Task to complete:
Which lines in the material below contain the string "settings"? Return every such line in full.
--- begin ---
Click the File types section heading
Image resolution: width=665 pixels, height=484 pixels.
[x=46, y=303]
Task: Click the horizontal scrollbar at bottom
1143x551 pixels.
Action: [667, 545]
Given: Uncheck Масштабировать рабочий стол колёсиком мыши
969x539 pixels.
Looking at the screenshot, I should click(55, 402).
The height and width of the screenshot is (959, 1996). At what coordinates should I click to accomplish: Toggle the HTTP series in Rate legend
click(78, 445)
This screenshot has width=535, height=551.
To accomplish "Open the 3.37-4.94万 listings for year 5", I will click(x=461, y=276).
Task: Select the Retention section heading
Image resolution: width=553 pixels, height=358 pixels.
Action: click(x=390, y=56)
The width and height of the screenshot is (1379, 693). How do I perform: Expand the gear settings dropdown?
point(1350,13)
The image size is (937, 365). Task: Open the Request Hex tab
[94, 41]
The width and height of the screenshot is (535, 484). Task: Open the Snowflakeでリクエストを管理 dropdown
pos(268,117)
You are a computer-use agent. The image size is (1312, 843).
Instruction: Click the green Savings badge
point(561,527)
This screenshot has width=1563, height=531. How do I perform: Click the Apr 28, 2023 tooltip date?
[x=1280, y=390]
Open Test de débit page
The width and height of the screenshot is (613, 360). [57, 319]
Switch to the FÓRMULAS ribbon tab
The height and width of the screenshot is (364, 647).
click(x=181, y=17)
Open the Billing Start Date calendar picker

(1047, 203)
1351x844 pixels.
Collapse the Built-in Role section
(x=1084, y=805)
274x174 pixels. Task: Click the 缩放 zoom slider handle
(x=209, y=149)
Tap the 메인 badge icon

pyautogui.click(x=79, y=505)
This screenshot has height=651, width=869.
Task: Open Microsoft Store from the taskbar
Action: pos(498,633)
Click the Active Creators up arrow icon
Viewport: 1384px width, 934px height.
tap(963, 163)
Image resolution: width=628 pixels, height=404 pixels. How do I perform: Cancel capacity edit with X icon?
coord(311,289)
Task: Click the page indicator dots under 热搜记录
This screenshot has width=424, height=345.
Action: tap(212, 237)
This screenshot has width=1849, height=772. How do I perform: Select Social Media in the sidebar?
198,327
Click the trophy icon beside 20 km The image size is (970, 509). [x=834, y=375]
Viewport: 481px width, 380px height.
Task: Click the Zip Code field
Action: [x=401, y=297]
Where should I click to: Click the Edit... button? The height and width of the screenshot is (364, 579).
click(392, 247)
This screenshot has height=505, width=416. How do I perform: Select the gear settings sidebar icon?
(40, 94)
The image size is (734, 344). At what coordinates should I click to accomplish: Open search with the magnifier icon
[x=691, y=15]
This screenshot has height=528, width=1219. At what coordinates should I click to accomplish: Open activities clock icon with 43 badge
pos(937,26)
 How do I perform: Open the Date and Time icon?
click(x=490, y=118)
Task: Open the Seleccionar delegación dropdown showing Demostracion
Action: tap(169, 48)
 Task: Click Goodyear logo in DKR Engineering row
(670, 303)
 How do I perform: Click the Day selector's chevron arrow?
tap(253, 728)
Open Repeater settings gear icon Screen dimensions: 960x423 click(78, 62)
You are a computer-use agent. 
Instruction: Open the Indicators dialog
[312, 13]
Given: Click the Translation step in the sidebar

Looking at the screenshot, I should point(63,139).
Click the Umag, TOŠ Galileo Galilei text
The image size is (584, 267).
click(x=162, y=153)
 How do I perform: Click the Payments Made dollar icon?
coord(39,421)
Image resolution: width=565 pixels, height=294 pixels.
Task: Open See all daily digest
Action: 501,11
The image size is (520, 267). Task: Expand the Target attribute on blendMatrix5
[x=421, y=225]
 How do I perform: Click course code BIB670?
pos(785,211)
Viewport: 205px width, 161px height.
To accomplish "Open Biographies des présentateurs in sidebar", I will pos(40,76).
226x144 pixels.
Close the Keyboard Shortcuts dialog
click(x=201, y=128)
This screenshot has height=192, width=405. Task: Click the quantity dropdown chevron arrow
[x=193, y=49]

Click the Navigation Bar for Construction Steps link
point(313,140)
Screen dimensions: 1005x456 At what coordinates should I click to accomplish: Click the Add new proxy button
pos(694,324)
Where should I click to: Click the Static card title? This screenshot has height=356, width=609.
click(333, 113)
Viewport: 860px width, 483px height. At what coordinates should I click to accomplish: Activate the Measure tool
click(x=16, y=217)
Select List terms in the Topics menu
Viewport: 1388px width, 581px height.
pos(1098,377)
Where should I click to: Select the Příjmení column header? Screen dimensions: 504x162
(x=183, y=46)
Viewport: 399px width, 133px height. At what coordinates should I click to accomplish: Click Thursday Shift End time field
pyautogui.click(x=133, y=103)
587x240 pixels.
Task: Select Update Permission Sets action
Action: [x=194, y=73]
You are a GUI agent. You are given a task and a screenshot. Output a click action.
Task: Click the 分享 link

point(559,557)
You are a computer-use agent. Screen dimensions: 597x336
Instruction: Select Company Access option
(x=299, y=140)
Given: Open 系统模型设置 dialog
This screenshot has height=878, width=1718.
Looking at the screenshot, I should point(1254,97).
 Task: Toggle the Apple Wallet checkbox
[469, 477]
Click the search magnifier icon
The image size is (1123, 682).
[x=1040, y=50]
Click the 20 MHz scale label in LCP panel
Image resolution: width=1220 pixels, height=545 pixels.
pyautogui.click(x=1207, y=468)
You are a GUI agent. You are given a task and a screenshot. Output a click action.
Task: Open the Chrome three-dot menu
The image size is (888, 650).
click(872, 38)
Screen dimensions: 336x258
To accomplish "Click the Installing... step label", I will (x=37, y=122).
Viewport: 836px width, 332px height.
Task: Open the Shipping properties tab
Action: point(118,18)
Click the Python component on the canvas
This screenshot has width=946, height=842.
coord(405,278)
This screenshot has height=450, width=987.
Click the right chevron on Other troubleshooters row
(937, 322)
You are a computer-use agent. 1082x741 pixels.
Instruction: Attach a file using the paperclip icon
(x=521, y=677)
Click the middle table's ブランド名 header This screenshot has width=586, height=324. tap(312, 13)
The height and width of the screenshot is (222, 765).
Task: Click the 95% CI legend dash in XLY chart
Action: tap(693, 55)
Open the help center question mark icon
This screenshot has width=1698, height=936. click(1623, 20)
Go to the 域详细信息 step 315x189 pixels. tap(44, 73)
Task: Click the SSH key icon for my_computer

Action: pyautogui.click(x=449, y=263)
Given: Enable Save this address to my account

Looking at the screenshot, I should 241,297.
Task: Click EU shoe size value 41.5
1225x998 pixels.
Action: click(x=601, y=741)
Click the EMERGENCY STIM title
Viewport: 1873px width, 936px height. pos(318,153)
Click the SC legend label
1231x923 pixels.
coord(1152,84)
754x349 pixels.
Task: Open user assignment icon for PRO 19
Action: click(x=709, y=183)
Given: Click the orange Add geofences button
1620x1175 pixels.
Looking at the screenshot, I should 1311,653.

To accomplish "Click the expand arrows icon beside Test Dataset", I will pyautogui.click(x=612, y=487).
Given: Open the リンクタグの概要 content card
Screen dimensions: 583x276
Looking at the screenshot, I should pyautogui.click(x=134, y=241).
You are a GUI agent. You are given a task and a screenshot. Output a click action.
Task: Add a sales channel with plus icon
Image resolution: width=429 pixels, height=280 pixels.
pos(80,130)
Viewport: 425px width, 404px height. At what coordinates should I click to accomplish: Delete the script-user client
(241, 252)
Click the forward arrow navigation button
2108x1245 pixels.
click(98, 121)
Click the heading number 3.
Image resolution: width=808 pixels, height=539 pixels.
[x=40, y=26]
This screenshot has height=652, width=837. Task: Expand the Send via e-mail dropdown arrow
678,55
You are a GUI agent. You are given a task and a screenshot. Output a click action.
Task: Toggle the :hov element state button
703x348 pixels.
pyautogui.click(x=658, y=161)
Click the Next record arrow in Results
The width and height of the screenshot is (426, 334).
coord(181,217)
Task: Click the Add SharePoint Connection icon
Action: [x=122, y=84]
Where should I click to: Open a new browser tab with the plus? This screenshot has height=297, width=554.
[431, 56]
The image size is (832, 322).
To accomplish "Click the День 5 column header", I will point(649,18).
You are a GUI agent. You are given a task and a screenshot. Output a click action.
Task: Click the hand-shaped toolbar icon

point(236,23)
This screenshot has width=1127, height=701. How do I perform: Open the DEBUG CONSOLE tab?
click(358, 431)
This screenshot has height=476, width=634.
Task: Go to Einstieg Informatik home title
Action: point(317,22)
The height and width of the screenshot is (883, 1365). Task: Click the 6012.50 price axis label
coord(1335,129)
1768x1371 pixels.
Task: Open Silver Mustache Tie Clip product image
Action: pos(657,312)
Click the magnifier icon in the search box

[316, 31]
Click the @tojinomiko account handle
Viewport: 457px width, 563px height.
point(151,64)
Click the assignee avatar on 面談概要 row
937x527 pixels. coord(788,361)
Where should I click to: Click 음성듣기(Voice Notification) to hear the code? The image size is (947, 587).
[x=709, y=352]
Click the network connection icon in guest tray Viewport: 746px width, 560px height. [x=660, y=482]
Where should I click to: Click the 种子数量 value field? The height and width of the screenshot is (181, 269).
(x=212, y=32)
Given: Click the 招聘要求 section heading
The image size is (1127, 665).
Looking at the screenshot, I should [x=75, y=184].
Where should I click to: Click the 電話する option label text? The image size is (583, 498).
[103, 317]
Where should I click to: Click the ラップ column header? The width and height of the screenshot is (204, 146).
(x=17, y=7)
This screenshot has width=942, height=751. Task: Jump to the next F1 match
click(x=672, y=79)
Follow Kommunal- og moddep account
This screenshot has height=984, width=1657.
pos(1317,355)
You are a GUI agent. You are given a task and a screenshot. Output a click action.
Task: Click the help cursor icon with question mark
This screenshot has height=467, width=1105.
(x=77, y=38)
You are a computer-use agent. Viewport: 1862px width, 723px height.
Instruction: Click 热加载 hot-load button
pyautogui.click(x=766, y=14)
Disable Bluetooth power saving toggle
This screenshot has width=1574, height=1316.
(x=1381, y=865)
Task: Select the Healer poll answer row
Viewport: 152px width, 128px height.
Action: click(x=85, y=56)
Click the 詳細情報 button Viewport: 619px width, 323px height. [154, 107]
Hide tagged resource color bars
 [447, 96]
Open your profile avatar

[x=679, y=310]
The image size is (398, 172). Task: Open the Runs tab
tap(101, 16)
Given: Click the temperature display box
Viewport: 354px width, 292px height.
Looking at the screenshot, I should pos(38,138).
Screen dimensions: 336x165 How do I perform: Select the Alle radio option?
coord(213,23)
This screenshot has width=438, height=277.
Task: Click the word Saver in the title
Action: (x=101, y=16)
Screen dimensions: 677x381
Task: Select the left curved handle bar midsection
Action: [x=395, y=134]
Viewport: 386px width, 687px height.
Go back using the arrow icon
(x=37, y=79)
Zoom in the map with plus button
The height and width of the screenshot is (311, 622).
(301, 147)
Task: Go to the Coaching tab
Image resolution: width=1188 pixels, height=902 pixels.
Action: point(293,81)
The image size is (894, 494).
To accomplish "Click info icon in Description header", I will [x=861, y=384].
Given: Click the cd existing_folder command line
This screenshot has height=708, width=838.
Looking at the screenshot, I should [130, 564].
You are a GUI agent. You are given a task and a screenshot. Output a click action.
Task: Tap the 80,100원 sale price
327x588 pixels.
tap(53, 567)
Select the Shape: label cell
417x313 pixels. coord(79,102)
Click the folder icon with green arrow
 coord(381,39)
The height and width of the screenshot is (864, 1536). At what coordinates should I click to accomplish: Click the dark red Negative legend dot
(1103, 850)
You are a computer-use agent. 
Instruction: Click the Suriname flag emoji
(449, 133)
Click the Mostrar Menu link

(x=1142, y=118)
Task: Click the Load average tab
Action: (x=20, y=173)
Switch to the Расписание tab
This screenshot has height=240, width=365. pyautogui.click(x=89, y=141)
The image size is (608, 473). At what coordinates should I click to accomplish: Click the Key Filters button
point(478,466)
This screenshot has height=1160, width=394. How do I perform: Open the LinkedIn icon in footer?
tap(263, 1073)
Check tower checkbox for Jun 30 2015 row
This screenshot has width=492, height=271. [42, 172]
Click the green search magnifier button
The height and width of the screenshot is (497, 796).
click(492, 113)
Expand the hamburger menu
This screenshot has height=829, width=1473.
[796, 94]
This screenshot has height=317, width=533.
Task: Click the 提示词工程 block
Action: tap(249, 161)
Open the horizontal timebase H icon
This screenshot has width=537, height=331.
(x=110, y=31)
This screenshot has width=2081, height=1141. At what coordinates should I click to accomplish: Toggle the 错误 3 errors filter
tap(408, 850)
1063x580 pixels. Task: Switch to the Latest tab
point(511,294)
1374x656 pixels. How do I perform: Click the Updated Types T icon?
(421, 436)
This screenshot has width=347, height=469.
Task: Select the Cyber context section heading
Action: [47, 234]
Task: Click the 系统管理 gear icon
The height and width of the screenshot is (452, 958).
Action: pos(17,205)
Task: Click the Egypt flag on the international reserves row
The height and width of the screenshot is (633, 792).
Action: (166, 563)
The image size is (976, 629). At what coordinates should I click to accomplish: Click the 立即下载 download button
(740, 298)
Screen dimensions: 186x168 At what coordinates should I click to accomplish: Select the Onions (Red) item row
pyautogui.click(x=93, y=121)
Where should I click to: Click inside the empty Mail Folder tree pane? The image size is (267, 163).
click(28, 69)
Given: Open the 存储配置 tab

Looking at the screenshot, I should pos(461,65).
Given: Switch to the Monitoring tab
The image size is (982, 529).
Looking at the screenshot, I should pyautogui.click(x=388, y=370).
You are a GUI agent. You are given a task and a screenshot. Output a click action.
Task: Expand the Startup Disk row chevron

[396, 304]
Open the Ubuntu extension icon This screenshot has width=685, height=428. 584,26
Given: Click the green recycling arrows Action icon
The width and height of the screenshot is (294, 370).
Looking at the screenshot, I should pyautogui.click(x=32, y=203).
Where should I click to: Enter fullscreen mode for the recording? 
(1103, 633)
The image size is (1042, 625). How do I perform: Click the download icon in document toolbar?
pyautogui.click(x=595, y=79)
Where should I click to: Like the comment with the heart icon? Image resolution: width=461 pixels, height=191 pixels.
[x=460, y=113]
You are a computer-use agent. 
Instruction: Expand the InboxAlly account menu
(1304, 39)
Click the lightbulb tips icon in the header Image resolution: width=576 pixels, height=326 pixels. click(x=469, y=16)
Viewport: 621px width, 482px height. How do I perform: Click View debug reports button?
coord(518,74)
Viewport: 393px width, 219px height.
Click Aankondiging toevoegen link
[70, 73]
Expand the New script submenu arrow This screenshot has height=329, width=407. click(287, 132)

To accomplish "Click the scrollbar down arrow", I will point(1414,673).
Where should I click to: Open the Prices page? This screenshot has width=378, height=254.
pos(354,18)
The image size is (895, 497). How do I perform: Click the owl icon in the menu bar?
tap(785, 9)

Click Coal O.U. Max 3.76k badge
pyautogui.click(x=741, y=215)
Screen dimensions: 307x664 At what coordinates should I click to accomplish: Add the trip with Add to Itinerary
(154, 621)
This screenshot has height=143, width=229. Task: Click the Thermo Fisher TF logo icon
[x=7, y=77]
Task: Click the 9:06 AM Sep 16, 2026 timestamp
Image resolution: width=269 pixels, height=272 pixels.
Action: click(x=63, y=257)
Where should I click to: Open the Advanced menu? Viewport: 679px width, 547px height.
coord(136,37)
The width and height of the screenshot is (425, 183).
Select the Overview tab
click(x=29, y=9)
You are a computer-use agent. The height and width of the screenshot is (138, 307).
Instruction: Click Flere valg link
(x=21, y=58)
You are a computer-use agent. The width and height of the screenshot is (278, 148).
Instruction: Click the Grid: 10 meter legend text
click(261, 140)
--- end ---
The completed task:
The width and height of the screenshot is (1379, 693). How do I perform: Expand the gear settings dropdown?
This screenshot has height=505, width=416. How do I perform: Select the gear settings sidebar icon?
Open Repeater settings gear icon Screen dimensions: 960x423 click(78, 62)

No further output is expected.